* [How to complete this task] Wherever the word "will" turns up in a line of the entries, copy that line.

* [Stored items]
------------------------------------------------

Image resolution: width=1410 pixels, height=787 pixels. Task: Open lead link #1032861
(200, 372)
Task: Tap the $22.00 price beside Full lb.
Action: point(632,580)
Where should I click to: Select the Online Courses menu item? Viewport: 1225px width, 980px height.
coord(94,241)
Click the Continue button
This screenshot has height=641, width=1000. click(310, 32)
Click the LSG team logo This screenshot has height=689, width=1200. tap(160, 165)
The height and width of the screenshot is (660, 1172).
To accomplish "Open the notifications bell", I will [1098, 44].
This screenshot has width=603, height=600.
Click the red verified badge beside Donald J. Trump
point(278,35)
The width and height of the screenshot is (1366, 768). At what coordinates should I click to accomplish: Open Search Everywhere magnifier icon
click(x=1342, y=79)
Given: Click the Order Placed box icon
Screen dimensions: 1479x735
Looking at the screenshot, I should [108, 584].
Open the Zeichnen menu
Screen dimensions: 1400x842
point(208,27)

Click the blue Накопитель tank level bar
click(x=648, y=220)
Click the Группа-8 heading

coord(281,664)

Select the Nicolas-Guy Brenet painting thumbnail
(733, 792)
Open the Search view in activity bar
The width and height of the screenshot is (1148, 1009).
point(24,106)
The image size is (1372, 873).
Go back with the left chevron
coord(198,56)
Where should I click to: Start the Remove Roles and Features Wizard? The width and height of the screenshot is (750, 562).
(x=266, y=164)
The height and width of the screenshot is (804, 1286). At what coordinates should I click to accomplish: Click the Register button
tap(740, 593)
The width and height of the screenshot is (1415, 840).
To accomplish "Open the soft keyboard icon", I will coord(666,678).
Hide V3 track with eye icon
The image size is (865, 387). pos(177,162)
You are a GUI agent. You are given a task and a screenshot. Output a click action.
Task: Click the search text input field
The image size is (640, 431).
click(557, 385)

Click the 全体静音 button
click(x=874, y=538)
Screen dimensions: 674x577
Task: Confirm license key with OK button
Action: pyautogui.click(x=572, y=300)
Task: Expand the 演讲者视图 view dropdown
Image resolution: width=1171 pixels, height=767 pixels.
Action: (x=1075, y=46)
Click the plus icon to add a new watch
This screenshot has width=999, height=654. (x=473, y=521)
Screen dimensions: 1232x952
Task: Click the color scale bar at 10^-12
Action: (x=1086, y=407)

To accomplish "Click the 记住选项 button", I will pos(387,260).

------------------------------------------------

* [Final answer]
To accomplish "Open the notifications bell", I will [1098, 44].
To accomplish "Open the soft keyboard icon", I will coord(666,678).
To accomplish "Click the 记住选项 button", I will pos(387,260).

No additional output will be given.